START Data records
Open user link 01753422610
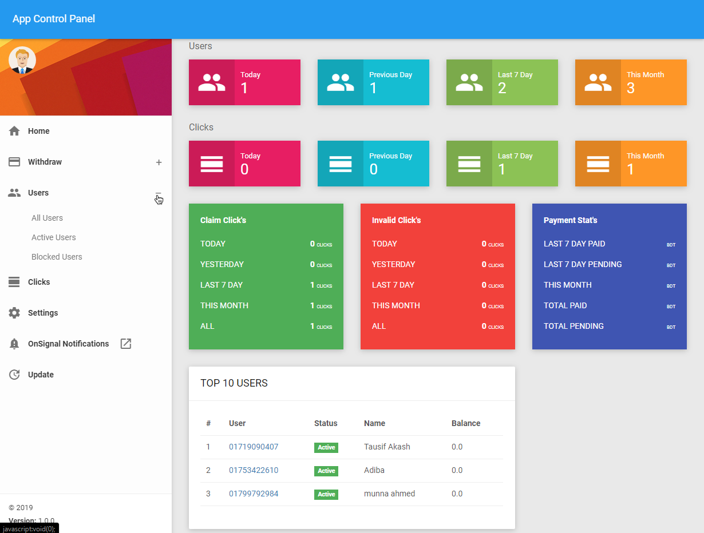Image resolution: width=704 pixels, height=533 pixels. tap(254, 470)
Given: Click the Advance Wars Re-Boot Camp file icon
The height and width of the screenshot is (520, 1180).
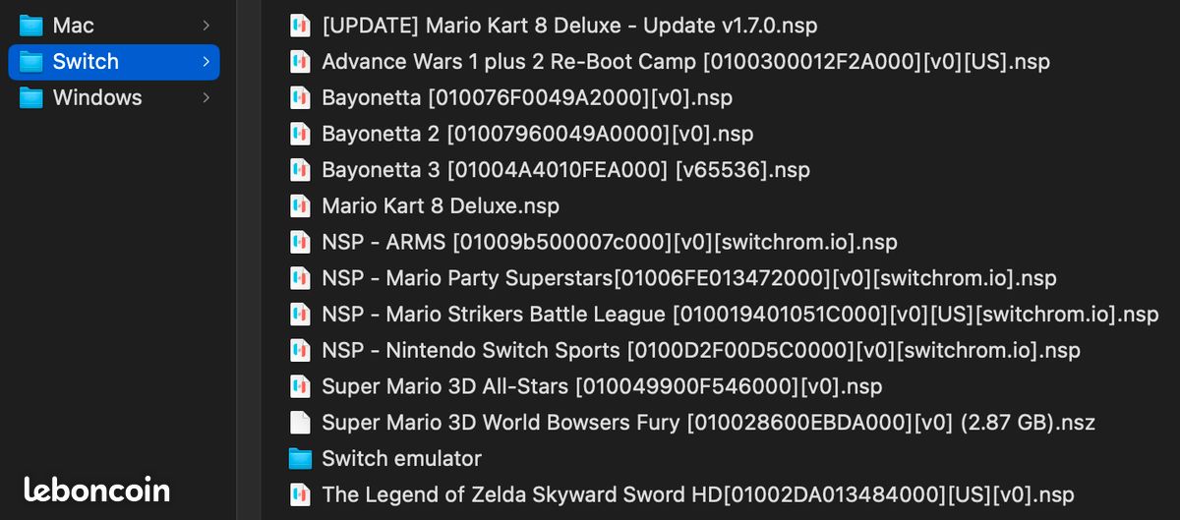Looking at the screenshot, I should point(300,62).
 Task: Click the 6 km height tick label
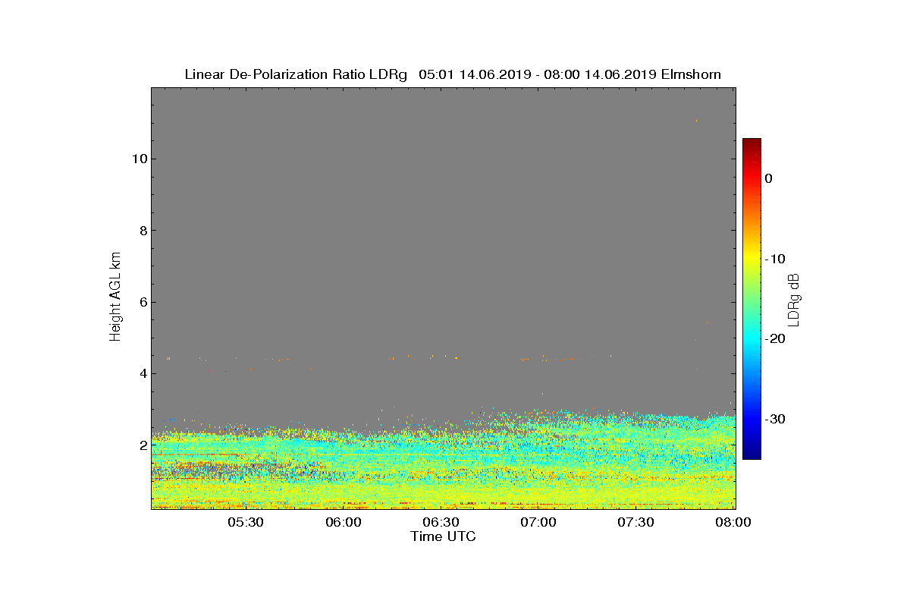141,302
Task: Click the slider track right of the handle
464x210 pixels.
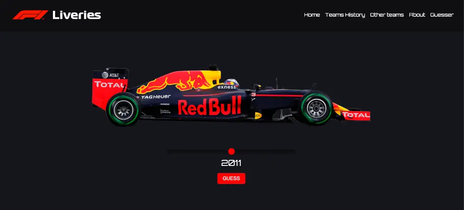Action: point(265,152)
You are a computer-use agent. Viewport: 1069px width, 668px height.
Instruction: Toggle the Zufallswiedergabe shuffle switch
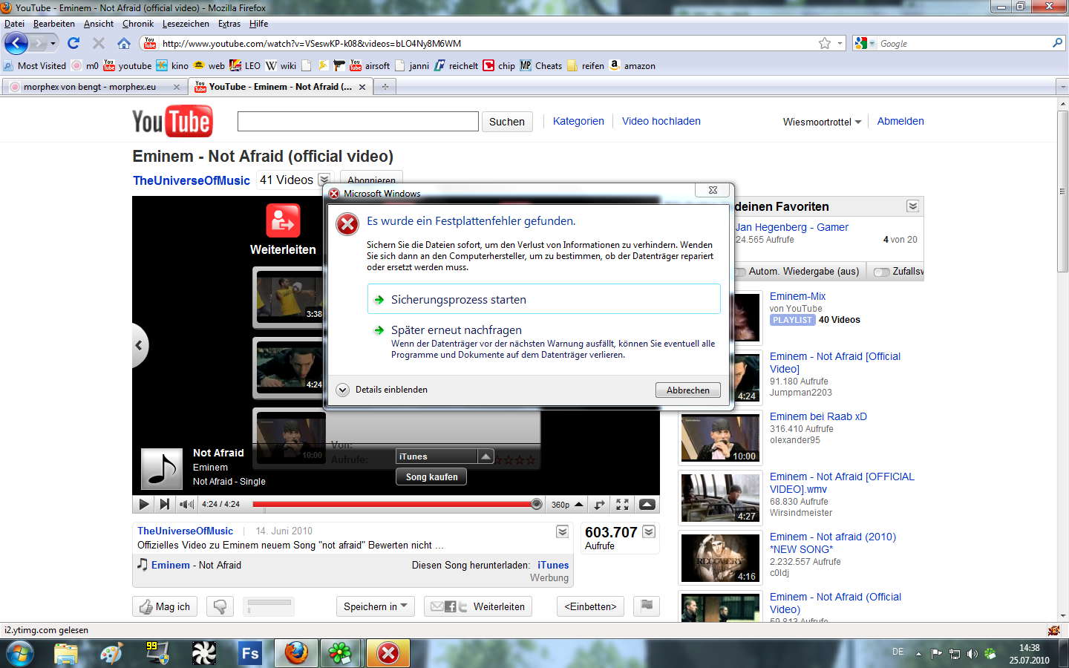click(882, 272)
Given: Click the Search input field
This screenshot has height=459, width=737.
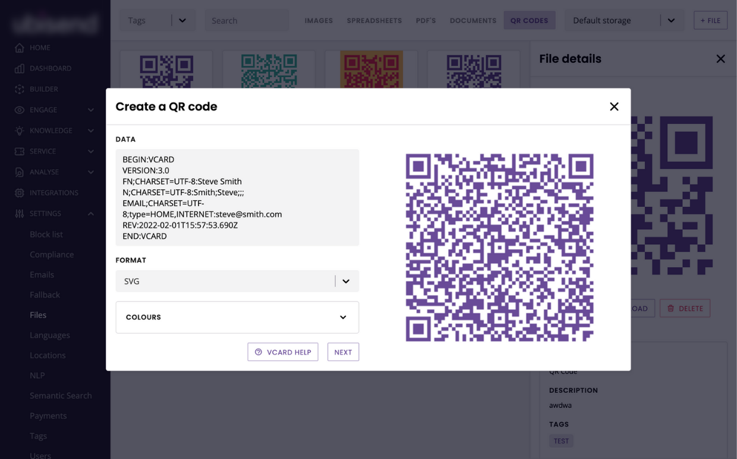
END Data records
> [Aim of the task]: Every line holding the word "Given" should be copied out of the records above.

> [Answer below]:
Given: Click the Advance Wars Re-Boot Camp file icon
Given: Click the Search input field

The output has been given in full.